Trustee's Indemnities - more than reasonable security?

Written by Richard Pirie and David Dorgan

Introduction

When a trustee resigns, retires or is removed from office it is under a statutory obligation by Article 34 of the Trusts (Jersey) Law 1984 (as amended) ("the Trusts Law") to surrender the trust property. On doing so the trustee is simultaneously released from liability to any beneficiary, trustee or person interested under the trust except for liability arising from any breach of trust to which it was a party or in respect of actions to recover trust property in its possession or its proceeds. However at the same time the trustee is entitled to require to be provided with "reasonable security" for liabilities before surrendering trust property. It is the manner in which this entitlement has been satisfied and the lack of any provision in the Trusts Law where a trustee which distributes part of the trust fund but remains a trustee of the remainder, which have created a complex problem for which there is no immediately obvious solution.

Personal Liability of Trustees

Because trusts do not have separate legal personality a trustee remains personally liable for third party contractual, tortious or taxation liabilities incurred or arising during its office as trustee. Whilst in office a trustee has possession or control of the trust property and can therefore utilise it to directly discharge properly incurred liabilities. However after leaving office the trustee no longer possesses or controls the trust property and yet will remain personally liable for such liabilities. One of the greatest fears of a retired trustee is being assessed for an unforeseen tax liability arising from its trusteeship and then finding that it is not possible to have that liability discharged from the trust fund.

Due to the onerous nature of a trustee’s duties, a professional trustee expects not only to be remunerated but also protected in respect of any personal liability to third parties, including those arising whilst in office but which do not come to light until after transfer of the trusteeship. These concerns were only partly dealt with by what is now Article 34(2) of the Trusts Law, which provides that "..A trustee who resigns, retires or is removed may require to be provided with reasonable security for liabilities whether existing, future, contingent or otherwise before surrendering trust property".

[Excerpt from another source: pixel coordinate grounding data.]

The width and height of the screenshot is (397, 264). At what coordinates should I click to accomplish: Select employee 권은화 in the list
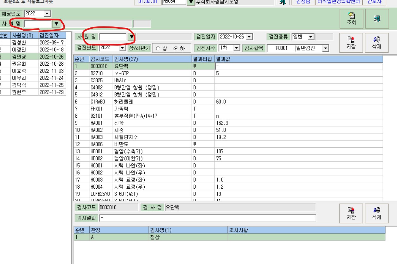pos(33,64)
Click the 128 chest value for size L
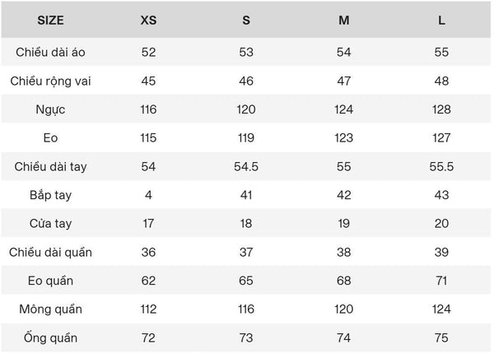 [x=442, y=109]
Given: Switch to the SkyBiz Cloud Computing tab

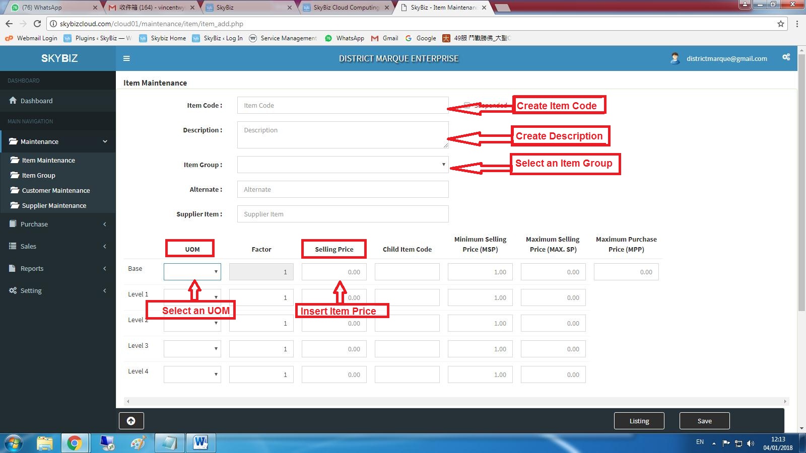Looking at the screenshot, I should 346,8.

However, and very unfortunately, Article 34(2) is silent upon whether a trustee who distributes or transfers trust property to beneficiaries or to other trustees but remains as trustee of the remainder of the trust fund can require to be provided with reasonable security for third party liabilities. Under English case law Lord Roskill said in Roome v Edwards [1981] that "Persons, whether professional men or not, who accept appointment as trustees…are clearly at risk…and have only themselves to blame if they accept the obligations of trustees without ensuring that they are sufficiently and effectively protected whether by their beneficiaries or otherwise for fiscal or other liabilities which fall on them personally..".

It is therefore up to a trustee to protect itself in respect of third party liabilities arising from its trusteeship, and Article 34(2) gives it the statutory right to do so by entitling it to require "reasonable security" before transferring the trust property. It is in exercise of that right that the practice has developed of including a contractual indemnity within an Instrument of Appointment and Retirement of Trustees by virtue of which a retiring trustee preserves the right to have liabilities arising from its trusteeship discharged out of the trust property notwithstanding the transfer of possession and control of it to its successor.

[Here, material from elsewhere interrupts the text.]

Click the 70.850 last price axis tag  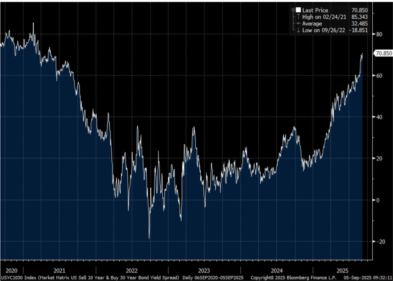pyautogui.click(x=384, y=53)
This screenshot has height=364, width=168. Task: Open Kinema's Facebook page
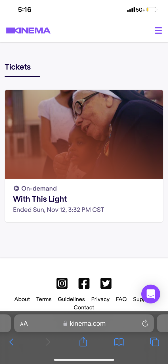[84, 284]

As the term "reasonable security" remains undefined by statute and there has been no judicial interpretation, a retiring trustee invariably insists on continuance of the maximum protection permitted by the Trusts Law by requiring an indemnity for all liabilities except for breach of trust to which it was party and in respect of actions against it to recover trust property or the proceeds of it.

Why have chains of indemnity come about?

Almost without exception the indemnity required is unlimited in any way and is thus for the full value of the trust fund for an infinite period. Such provision is claimed to be "reasonable security" on the basis that a retiring trustee should be in no worse position in respect of protection against personal liability for third party liabilities arising from its trusteeship than if it had remained as trustee.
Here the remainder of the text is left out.